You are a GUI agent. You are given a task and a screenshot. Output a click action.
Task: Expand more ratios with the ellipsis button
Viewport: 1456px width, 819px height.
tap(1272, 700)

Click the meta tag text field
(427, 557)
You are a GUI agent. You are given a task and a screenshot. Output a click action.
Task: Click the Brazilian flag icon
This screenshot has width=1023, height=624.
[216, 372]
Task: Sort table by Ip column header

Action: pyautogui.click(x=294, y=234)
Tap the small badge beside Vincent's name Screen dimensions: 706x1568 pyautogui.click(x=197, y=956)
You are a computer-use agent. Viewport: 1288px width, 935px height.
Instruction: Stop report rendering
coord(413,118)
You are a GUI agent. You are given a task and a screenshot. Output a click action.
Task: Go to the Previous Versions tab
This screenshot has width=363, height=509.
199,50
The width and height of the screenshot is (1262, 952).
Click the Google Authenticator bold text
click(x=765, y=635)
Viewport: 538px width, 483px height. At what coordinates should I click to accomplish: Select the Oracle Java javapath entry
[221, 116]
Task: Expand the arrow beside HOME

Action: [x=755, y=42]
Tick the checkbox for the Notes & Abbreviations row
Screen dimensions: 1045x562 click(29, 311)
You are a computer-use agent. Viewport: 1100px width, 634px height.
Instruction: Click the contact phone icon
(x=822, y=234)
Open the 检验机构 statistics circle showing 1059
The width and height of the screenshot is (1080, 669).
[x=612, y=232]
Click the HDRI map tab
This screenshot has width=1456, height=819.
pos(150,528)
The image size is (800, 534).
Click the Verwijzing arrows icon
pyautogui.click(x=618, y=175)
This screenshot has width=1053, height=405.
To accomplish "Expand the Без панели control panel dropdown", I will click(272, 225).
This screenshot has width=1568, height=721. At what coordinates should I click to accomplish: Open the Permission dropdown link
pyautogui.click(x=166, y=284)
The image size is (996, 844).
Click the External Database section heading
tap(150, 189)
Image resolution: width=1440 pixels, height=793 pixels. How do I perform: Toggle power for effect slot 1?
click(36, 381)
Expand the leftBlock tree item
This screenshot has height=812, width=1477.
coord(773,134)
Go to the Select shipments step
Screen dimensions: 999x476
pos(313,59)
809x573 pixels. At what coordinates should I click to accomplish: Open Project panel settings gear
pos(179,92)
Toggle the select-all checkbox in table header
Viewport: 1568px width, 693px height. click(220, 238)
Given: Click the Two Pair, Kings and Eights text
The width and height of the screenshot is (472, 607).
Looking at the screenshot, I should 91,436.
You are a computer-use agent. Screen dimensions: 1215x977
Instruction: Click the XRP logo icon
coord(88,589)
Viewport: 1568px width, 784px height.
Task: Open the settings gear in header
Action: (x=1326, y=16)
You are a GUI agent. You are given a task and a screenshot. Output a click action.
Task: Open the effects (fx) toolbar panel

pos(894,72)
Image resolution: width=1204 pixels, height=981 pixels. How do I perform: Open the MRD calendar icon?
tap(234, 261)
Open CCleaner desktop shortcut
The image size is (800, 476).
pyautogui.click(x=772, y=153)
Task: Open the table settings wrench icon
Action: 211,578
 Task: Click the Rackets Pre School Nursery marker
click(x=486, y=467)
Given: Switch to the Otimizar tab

++++++++

• [YOUR TASK]: Output the entire listing exactly as it appears above.

• [SOLUTION FOR THIS TASK]:
You are a GUI agent. You are given a task and a screenshot. Output a click action.
Task: Expand more ratios with the ellipsis button
Viewport: 1456px width, 819px height.
tap(1272, 700)

Click the meta tag text field
(427, 557)
You are a GUI agent. You are given a task and a screenshot. Output a click action.
Task: Click the Brazilian flag icon
This screenshot has width=1023, height=624.
[216, 372]
Task: Sort table by Ip column header

Action: pyautogui.click(x=294, y=234)
Tap the small badge beside Vincent's name Screen dimensions: 706x1568 pyautogui.click(x=197, y=956)
You are a computer-use agent. Viewport: 1288px width, 935px height.
Instruction: Stop report rendering
coord(413,118)
You are a GUI agent. You are given a task and a screenshot. Output a click action.
Task: Go to the Previous Versions tab
This screenshot has width=363, height=509.
199,50
The width and height of the screenshot is (1262, 952).
Click the Google Authenticator bold text
click(x=765, y=635)
Viewport: 538px width, 483px height. At what coordinates should I click to accomplish: Select the Oracle Java javapath entry
[221, 116]
Task: Expand the arrow beside HOME

Action: [x=755, y=42]
Tick the checkbox for the Notes & Abbreviations row
Screen dimensions: 1045x562 click(29, 311)
You are a computer-use agent. Viewport: 1100px width, 634px height.
Instruction: Click the contact phone icon
(x=822, y=234)
Open the 检验机构 statistics circle showing 1059
The width and height of the screenshot is (1080, 669).
[x=612, y=232]
Click the HDRI map tab
This screenshot has width=1456, height=819.
pos(150,528)
The image size is (800, 534).
Click the Verwijzing arrows icon
pyautogui.click(x=618, y=175)
This screenshot has width=1053, height=405.
To accomplish "Expand the Без панели control panel dropdown", I will click(272, 225).
This screenshot has width=1568, height=721. At what coordinates should I click to accomplish: Open the Permission dropdown link
pyautogui.click(x=166, y=284)
The image size is (996, 844).
Click the External Database section heading
tap(150, 189)
Image resolution: width=1440 pixels, height=793 pixels. How do I perform: Toggle power for effect slot 1?
click(36, 381)
Expand the leftBlock tree item
This screenshot has height=812, width=1477.
coord(773,134)
Go to the Select shipments step
Screen dimensions: 999x476
pos(313,59)
809x573 pixels. At what coordinates should I click to accomplish: Open Project panel settings gear
pos(179,92)
Toggle the select-all checkbox in table header
Viewport: 1568px width, 693px height. click(220, 238)
Given: Click the Two Pair, Kings and Eights text
The width and height of the screenshot is (472, 607).
Looking at the screenshot, I should 91,436.
You are a computer-use agent. Screen dimensions: 1215x977
Instruction: Click the XRP logo icon
coord(88,589)
Viewport: 1568px width, 784px height.
Task: Open the settings gear in header
Action: (x=1326, y=16)
You are a GUI agent. You are given a task and a screenshot. Output a click action.
Task: Open the effects (fx) toolbar panel

pos(894,72)
Image resolution: width=1204 pixels, height=981 pixels. How do I perform: Open the MRD calendar icon?
tap(234, 261)
Open CCleaner desktop shortcut
The image size is (800, 476).
pyautogui.click(x=772, y=153)
Task: Open the table settings wrench icon
Action: 211,578
 Task: Click the Rackets Pre School Nursery marker
click(x=486, y=467)
Given: Switch to the Otimizar tab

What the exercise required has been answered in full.